#### Aim of the exercise:
Copy every line of the entries that has the string "dropdown" in it.

[Saved data entries]
··········
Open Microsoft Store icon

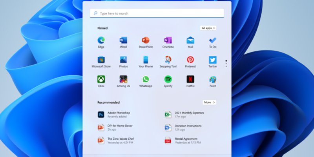click(101, 60)
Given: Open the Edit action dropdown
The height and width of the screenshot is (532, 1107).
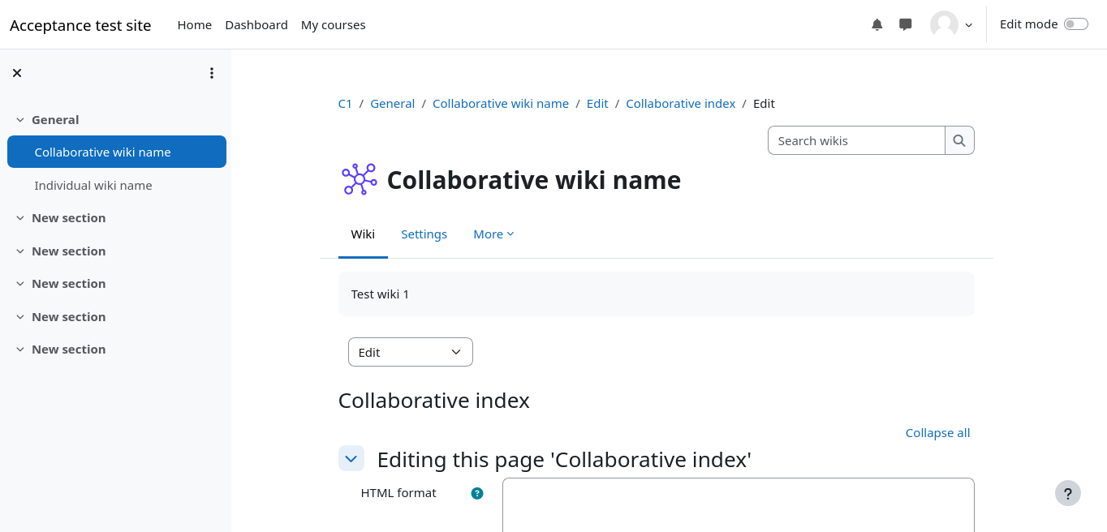Looking at the screenshot, I should (410, 352).
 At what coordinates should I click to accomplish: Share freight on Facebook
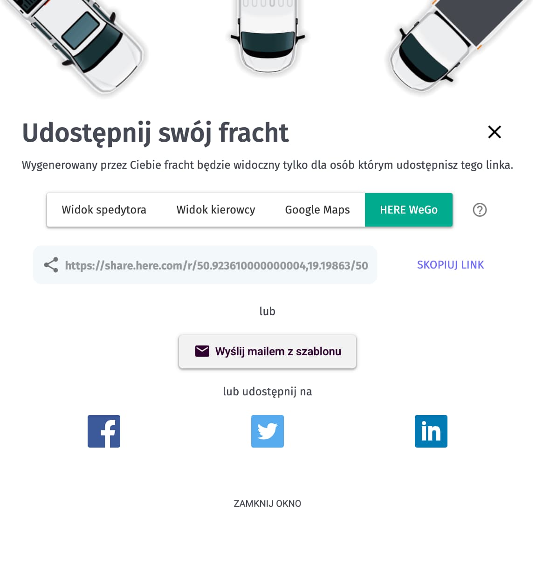click(x=104, y=431)
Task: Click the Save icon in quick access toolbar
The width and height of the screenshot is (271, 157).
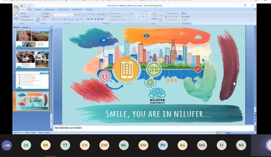Action: pyautogui.click(x=22, y=6)
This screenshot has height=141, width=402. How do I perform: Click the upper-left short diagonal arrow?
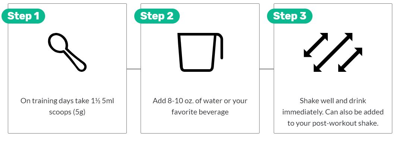tap(316, 45)
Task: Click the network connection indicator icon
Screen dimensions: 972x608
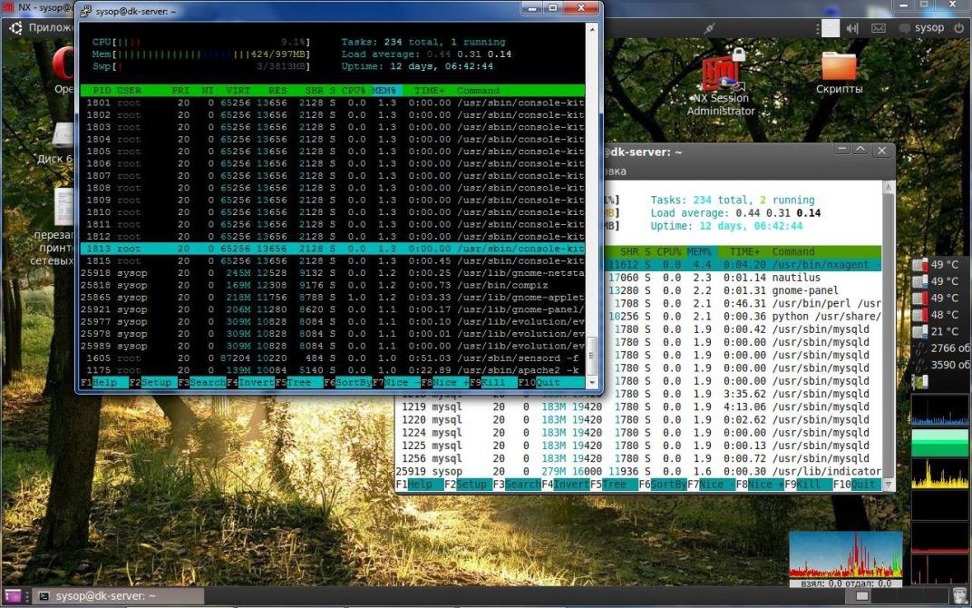Action: tap(710, 28)
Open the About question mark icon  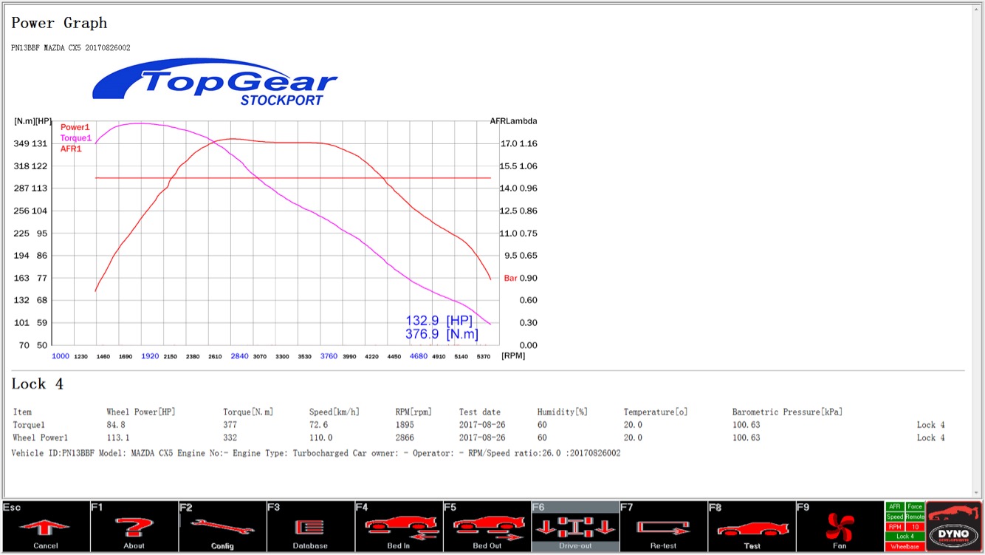134,527
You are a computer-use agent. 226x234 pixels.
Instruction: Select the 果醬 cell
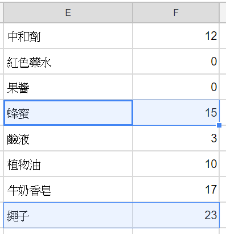[x=68, y=87]
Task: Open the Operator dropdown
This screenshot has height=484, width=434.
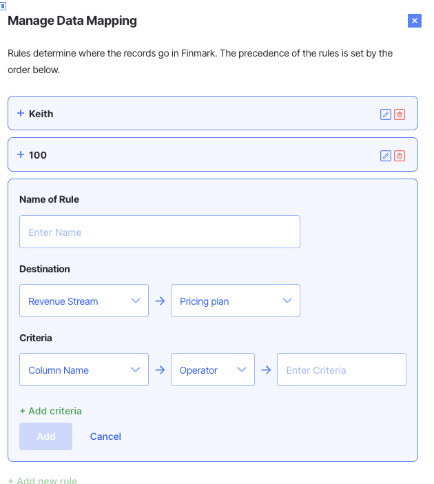Action: click(x=213, y=370)
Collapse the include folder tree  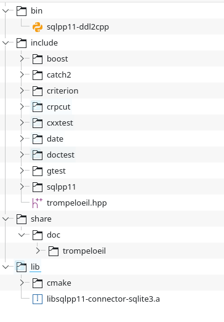click(6, 42)
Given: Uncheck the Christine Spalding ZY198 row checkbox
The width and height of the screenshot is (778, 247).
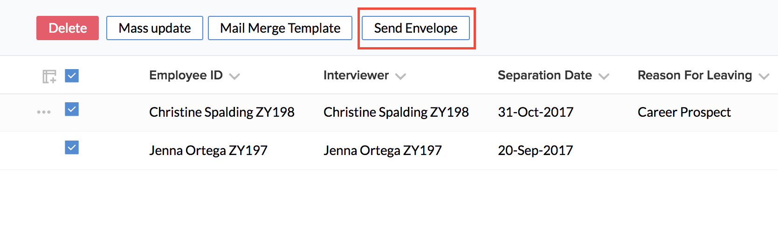Looking at the screenshot, I should coord(72,109).
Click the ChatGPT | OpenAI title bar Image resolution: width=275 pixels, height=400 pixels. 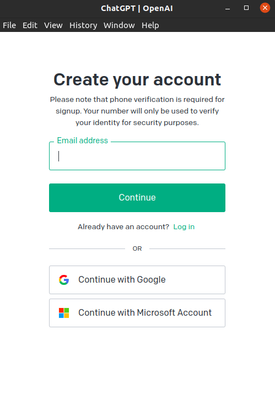(137, 8)
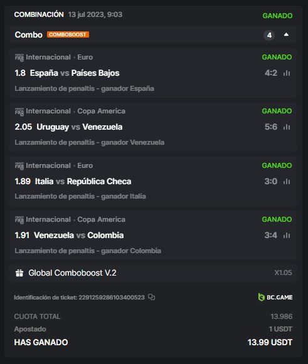Click the gift icon beside Global Comboboost

[19, 273]
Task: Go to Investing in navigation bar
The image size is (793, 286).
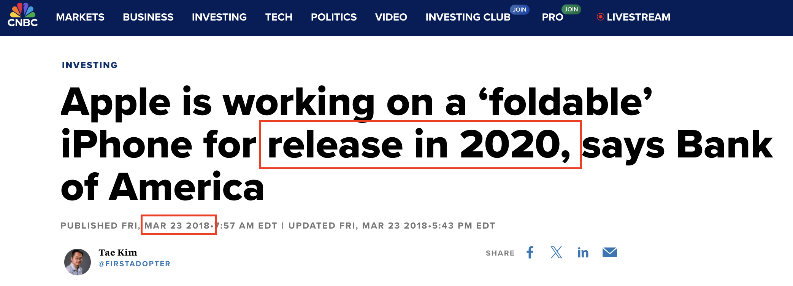Action: (219, 17)
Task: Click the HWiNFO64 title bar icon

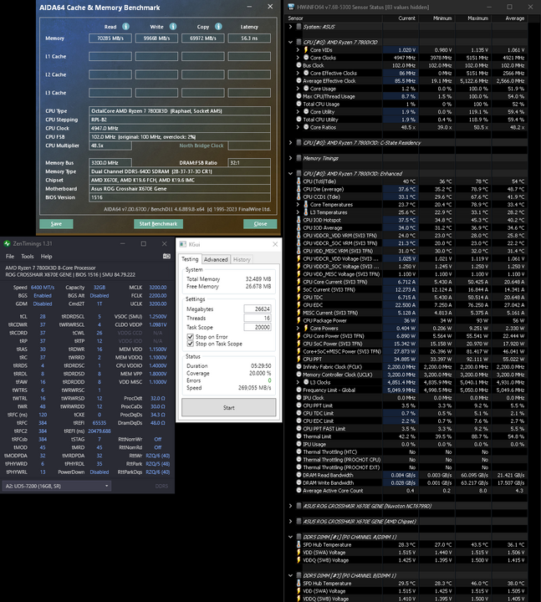Action: [291, 7]
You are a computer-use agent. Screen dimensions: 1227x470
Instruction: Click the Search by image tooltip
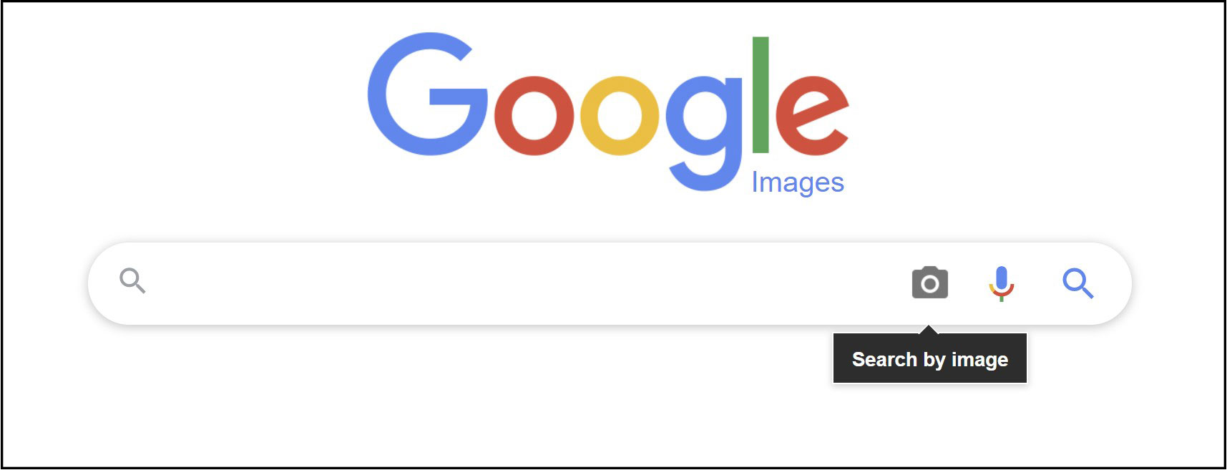[930, 359]
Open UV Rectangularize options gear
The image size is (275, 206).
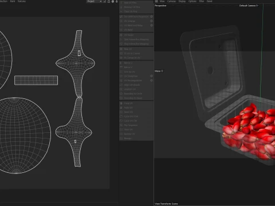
··········
#### Written reply:
Given: Open the Edit action dropdown
Task: Open the Operator dropdown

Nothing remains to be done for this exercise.